Data supplied Start Marker

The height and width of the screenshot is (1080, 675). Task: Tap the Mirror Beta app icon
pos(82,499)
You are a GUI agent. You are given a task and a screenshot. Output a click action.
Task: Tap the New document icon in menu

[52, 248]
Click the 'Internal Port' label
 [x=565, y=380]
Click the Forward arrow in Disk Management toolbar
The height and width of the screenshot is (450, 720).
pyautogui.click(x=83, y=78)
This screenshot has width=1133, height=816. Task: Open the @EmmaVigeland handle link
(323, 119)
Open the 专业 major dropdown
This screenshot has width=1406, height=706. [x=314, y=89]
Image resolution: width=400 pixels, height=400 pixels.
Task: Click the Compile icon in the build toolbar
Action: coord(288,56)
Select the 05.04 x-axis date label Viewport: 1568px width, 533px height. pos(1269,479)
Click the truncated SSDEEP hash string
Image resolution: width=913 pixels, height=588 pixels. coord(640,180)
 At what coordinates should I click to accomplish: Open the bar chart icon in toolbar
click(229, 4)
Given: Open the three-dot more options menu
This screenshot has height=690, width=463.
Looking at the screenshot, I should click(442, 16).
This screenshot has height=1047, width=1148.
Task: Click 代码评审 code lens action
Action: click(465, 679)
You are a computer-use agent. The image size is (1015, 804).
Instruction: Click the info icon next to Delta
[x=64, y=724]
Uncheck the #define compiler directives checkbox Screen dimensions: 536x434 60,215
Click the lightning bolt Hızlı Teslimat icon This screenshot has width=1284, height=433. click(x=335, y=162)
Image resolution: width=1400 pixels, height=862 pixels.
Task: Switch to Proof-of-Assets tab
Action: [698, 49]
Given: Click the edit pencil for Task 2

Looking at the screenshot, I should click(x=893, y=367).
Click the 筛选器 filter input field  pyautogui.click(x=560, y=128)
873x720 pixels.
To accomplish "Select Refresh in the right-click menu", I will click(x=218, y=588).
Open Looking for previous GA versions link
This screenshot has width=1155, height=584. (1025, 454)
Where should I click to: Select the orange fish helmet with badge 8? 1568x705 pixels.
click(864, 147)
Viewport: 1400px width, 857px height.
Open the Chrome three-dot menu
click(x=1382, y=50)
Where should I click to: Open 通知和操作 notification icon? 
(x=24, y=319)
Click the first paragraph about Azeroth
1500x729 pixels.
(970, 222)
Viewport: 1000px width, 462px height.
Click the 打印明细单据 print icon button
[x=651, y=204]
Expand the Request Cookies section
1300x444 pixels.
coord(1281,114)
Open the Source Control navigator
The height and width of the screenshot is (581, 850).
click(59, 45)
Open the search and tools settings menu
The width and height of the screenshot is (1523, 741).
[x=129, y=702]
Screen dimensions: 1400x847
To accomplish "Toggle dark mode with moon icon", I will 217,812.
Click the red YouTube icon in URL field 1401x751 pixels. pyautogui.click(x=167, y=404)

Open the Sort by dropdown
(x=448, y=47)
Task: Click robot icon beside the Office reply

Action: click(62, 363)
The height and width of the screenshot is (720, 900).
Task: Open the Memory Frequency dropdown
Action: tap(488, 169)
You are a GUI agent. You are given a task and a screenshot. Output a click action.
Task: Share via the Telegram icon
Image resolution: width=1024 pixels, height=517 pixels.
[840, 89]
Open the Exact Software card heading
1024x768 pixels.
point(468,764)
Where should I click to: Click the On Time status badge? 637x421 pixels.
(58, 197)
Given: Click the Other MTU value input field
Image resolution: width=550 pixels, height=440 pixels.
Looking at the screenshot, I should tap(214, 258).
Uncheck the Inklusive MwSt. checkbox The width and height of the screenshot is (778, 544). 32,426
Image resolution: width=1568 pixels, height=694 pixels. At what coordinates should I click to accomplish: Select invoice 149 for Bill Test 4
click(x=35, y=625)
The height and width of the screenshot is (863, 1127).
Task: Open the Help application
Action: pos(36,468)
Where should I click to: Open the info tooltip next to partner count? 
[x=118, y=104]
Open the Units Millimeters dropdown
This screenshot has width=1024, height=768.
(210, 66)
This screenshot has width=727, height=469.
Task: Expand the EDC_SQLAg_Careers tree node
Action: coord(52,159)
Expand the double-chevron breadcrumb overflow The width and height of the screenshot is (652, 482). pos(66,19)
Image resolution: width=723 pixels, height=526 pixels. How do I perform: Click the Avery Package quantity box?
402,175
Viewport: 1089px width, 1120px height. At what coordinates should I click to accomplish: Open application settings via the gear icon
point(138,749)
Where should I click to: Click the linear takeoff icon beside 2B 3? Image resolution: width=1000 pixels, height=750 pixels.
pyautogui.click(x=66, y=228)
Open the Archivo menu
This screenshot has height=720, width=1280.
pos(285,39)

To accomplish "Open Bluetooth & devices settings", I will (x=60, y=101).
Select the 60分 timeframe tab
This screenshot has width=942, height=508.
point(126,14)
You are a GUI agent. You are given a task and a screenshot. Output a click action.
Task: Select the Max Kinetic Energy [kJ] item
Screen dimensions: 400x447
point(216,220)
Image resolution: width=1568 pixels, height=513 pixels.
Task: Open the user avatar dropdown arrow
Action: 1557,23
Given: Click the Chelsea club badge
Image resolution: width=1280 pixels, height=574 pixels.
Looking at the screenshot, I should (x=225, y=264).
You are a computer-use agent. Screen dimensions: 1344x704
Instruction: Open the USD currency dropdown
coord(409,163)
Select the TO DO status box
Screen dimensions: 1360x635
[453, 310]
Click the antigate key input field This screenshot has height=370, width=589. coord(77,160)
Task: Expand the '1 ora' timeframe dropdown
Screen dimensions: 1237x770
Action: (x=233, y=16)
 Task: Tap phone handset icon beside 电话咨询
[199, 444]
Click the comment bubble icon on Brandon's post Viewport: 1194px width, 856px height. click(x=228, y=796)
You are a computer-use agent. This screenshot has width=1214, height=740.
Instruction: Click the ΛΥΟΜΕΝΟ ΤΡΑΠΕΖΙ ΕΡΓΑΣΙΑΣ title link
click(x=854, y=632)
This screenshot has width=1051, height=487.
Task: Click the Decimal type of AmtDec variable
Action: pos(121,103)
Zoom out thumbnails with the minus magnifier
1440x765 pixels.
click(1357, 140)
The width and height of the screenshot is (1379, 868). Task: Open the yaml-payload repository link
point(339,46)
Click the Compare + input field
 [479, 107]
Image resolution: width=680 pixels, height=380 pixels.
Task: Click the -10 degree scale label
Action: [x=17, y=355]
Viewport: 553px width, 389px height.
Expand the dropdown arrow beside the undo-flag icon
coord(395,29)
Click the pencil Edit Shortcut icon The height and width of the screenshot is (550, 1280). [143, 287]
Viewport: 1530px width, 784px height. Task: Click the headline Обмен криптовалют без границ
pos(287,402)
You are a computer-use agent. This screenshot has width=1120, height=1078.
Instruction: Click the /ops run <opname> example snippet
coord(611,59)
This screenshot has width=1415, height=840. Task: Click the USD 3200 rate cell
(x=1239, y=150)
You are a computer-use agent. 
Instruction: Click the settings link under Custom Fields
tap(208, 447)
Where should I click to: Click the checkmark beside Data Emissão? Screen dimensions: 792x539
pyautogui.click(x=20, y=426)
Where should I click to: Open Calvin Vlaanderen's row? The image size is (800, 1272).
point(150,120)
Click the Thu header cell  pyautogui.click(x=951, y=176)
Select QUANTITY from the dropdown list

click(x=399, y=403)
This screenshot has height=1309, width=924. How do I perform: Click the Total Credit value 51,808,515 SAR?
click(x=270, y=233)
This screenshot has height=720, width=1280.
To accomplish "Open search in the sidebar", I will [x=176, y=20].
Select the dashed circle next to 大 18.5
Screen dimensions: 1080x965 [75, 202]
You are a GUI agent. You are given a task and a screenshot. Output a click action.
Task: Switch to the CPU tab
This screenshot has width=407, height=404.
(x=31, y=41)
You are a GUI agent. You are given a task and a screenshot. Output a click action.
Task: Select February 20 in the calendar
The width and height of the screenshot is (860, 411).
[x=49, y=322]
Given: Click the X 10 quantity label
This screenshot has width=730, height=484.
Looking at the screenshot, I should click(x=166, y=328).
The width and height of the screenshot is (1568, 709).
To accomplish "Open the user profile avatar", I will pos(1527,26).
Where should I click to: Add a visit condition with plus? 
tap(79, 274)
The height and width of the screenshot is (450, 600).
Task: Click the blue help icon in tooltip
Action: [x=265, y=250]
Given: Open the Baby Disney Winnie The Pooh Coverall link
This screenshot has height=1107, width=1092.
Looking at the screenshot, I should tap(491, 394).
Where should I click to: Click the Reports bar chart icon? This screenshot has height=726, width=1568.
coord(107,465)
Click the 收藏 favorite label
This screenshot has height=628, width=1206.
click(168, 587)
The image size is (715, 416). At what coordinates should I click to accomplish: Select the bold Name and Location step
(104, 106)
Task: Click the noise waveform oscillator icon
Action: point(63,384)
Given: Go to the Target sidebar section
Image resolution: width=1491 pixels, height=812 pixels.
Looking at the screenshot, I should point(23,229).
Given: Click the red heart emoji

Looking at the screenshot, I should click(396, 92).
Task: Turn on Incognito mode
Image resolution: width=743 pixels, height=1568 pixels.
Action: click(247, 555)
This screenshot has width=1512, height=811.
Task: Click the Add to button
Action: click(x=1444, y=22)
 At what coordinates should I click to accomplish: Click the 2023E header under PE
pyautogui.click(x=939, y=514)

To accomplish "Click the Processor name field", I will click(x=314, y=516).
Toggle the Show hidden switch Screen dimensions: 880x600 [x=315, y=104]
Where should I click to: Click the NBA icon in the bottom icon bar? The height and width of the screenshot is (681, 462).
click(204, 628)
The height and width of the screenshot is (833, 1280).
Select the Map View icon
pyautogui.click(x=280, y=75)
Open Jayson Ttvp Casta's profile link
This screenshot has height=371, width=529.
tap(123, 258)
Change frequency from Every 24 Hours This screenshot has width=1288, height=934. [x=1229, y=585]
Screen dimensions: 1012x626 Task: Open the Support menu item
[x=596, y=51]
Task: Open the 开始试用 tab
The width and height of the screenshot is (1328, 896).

Data supplied End Marker

#### Requirement
Out of the entries, pull every line that mentions "timeframe".

#### Your response
Select the 60分 timeframe tab
Task: Expand the '1 ora' timeframe dropdown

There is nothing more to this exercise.